揭碩草原上有一個湖,湖邊開滿了藍色的花,養傷的時候,柳承鋒常常坐在湖邊。

這裏已經是極北之地,大漠邊緣。天亙山雪白的山巔,倒映在湖泊裏,被日頭映著,波光粼粼,湖水像一面鏡子,又好似一片巨大的琉璃,裏頭倒映著藍天白雲,還有揭碩人一望無際的草場。

平時,總會聽到悠長的牧歌,那是揭碩少年,在心愛的女子帳篷前唱歌,他們會從黃昏時分,一直唱到夜晚。

新月升起,天邊有明亮的星子,閃閃爍爍,在夜色中,北鬥七星格外分明,還有天亙山隱隱約約的山脊,即使是夏天,天亙山的山巔,也會積滿了白雪。

每到這個時候,他都會想,阿螢是在做什麽呢?

阿螢一定以為他已經死了吧。他也覺得自己早就死了,活著的,不過是一具行屍走肉。

他是如此地厭棄自己,乃至於揭碩巫醫對他說:“你死後靈魂會化為惡鬼。”他反倒笑了,惡鬼好啊,他不會作祟的,他只會遠遠地跟著阿螢……不,不能跟著她,也許會嚇著她,怎麽辦?

阿螢其實並不信什麽鬼神。從小到大,她都說,若是這世上有神佛,那為什麽壞人並不會遭到報應?為什麽好人那麽艱難?為什麽她阿娘會死?

她也不信有鬼。她常常說,她心中無愧,所以不怕什麽惡鬼。

或許見到了他的鬼魂,她也並不會害怕,只會覺得厭惡吧。別說阿螢了,就連他自己,都深深地厭惡著自己。

崔家子弟,絕不降於揭碩,可是如今他不僅降了揭碩,還打算出賣一切。

如果這世間有地獄,就讓他死後下到地獄裏去受盡磨難吧,但此刻,他只想活著。

最後一次離開揭碩草原的時候,他對阿恕說:“若是有一日我死了,便將我的骨灰揚了吧,我是個死無葬身之地的人。”

阿恕卻不肯應允,他說道:“公子,此話不吉。”

“這有什麽吉利不吉利的。”柳承鋒不以為然,他此番再入中原,只想帶走阿螢,他會帶著她回來,回到揭碩來,和她住在這開滿藍花的湖水邊。但如果事敗身死,他覺得挫骨揚灰,也是個不錯的下場。

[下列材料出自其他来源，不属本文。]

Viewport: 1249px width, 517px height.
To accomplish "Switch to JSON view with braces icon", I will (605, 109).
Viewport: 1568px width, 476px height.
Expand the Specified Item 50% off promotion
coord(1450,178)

其實他並不怕死。等到終於將阿螢攬入懷中的時候,他在心裏想,死有什麽可怕的,烏延以為他會為了自己活下去而毒殺阿螢,真是愚蠢。他怎麽可能會殺死阿螢呢?

那枚沾唇即死的毒藥被他指腹撥弄,早就已經藏在了袖中,他喂給阿螢的,只是崔家特制的假死秘藥。

只可惜,外邊搜捕的人,竟然好像要走了,他情急之下撲上去與烏延動手,終於撞破了壁板,但在他撞破壁板的那一瞬間,烏延手中的利刃也割破了他的咽喉。血噴濺而出,在墜向黑暗的那一刹那,他看見了騎在馬上的李嶷。

竟然是李嶷,他想哭,又想笑,李嶷親自帶人在搜尋阿螢,這漫天的神佛保佑垂憐,竟然令他搜到了此處。

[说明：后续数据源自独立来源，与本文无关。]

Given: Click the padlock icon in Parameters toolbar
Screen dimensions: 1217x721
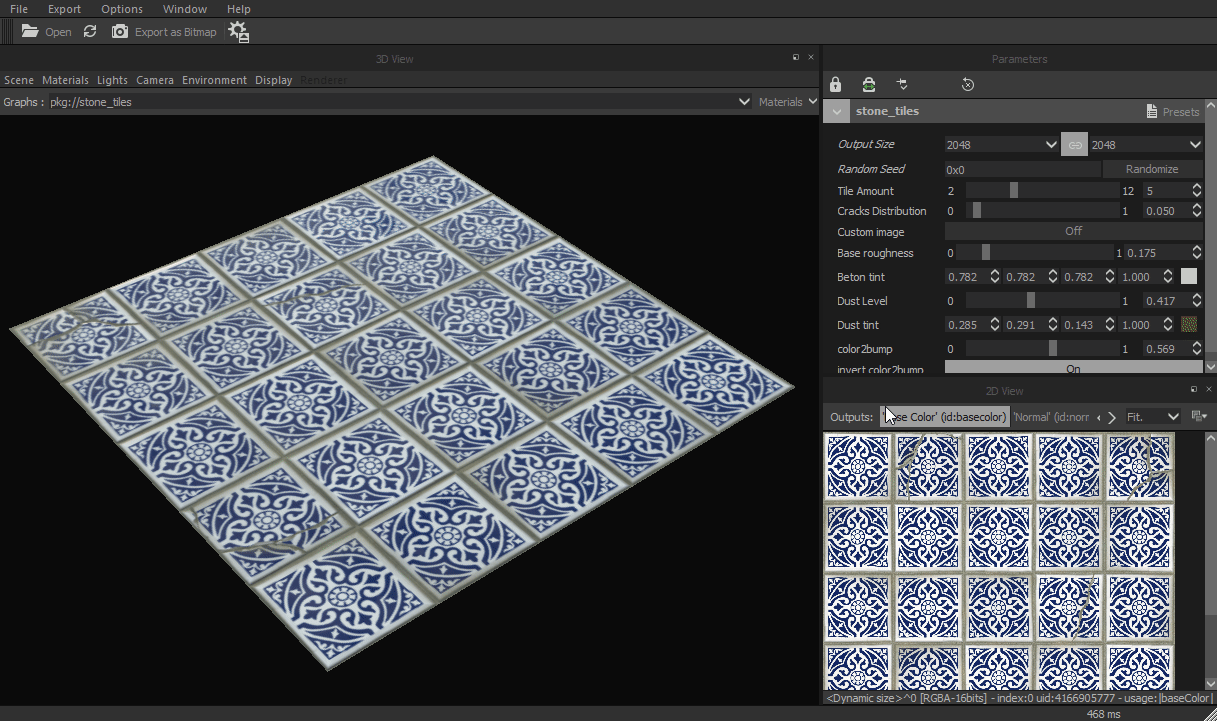Looking at the screenshot, I should pyautogui.click(x=836, y=85).
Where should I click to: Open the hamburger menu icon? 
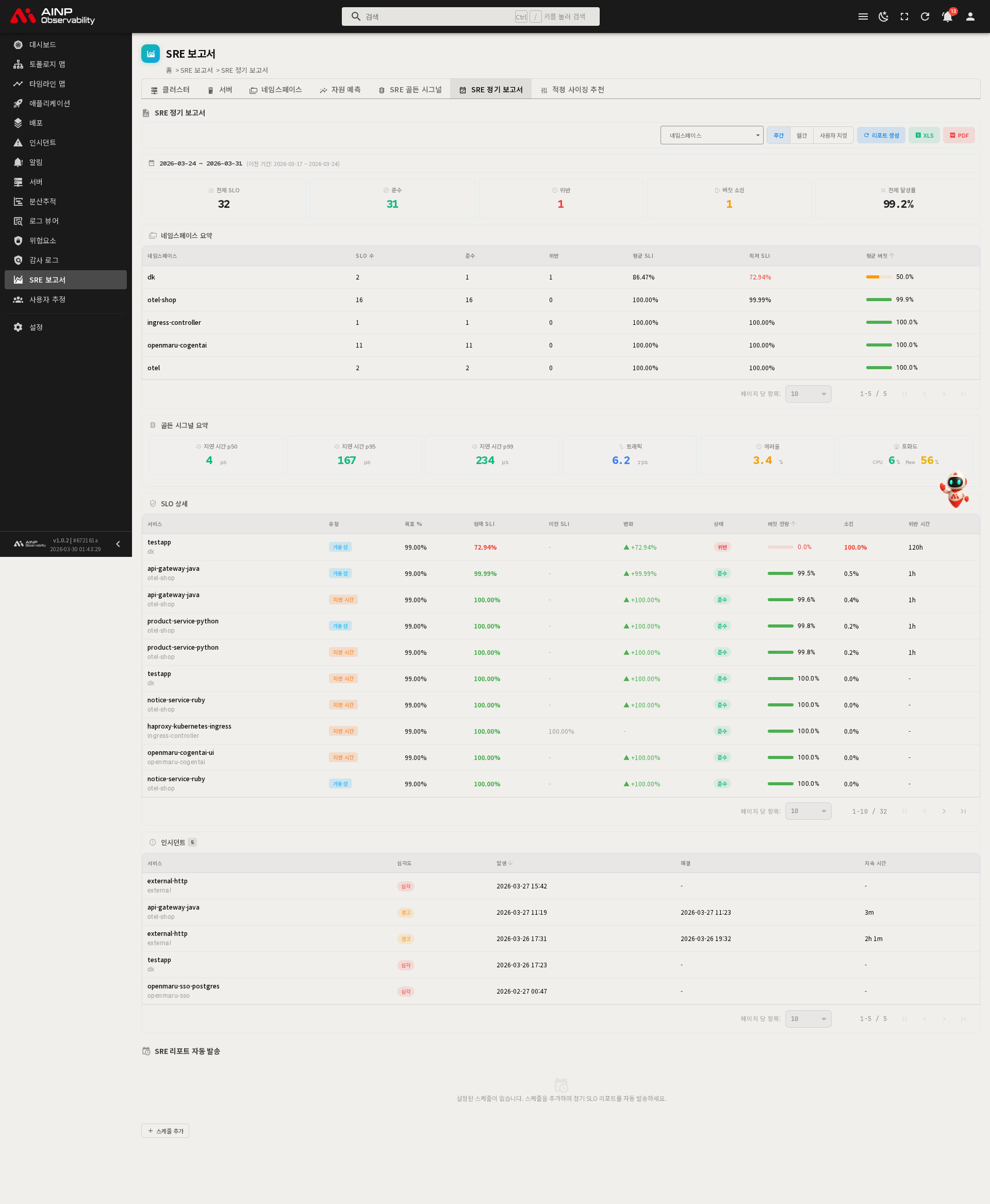coord(863,17)
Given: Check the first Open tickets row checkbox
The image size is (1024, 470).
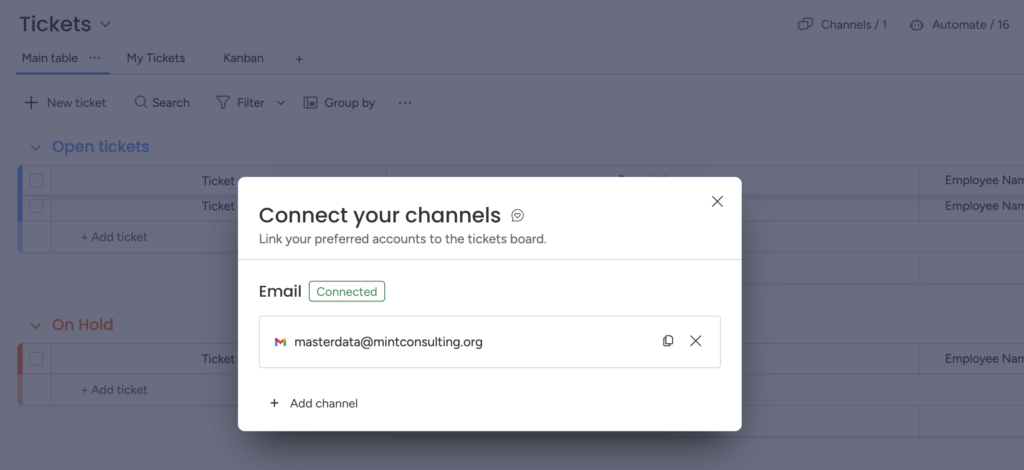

他想告訴李嶷,阿螢還活著,阿螢沒有死,快救他,但他的喉嚨裏壓根發不出任何聲音,只有血,只有無數溫熱的血不斷噴湧而出。他痛苦地想要告訴李嶷,這一生,沒有比這一刻,讓他無比想要告訴李嶷,阿螢在哪裏,她並沒有死,要救她,這一生,請照顧好她。

但他連半個字都說不出來,李嶷一見是他摔落在馬前,幾乎立時就認出他來,也幾乎立時反應過來阿螢定然在樓上。

不愧是阿螢選中的人,在最後一刻,他在心裏欣慰地想,他總不至於蠢到,以為阿螢真的死了。雖然為了立時起效,能如同那揭碩的毒藥般迅猛,他不得不給她服下加倍的假死之藥,但他知道,李嶷不會輕易以為她死了,更不會輕易就將她放在棺木中埋葬的。

因為李嶷實在是太愛她了,就像她,阿螢實在是太愛他了,自己真的是,無法離間這般濃烈的愛意。

他曾深深地嫉恨過,但在這一刻,這最後一刻,他是欣慰的,幸虧李嶷這麽愛她,一定能等到她蘇醒過來的。

他的手指深深地嵌進地上的泥土裏,其實他並沒有力氣挪動半根手指,哪怕畫出半個筆劃。若能再給李嶷一點點提醒就好了。

在臨近陷入最濃重黑暗的那一刹那,他只在心裏惋惜,等到春天的時候,那個湖邊一定又會開滿了藍色的花吧。可惜阿螢這一生,都不會知道揭碩有這樣一個湖泊,他每天坐在湖邊的時候,總是會想起她。

夏日的夜晚,他坐在湖邊的草叢中,看著螢火蟲星星點點的飛舞起來,那些螢火蟲如同繁星一般,又如同天上的星河倒轉,傾入人間。那樣曼妙,如夢似幻。

揭碩少女看他捕捉螢火蟲,總會問他,你捉這個做什麽?他會耐心地答,只要能捉到一百只螢火蟲,上天就會答應凡人一個願望。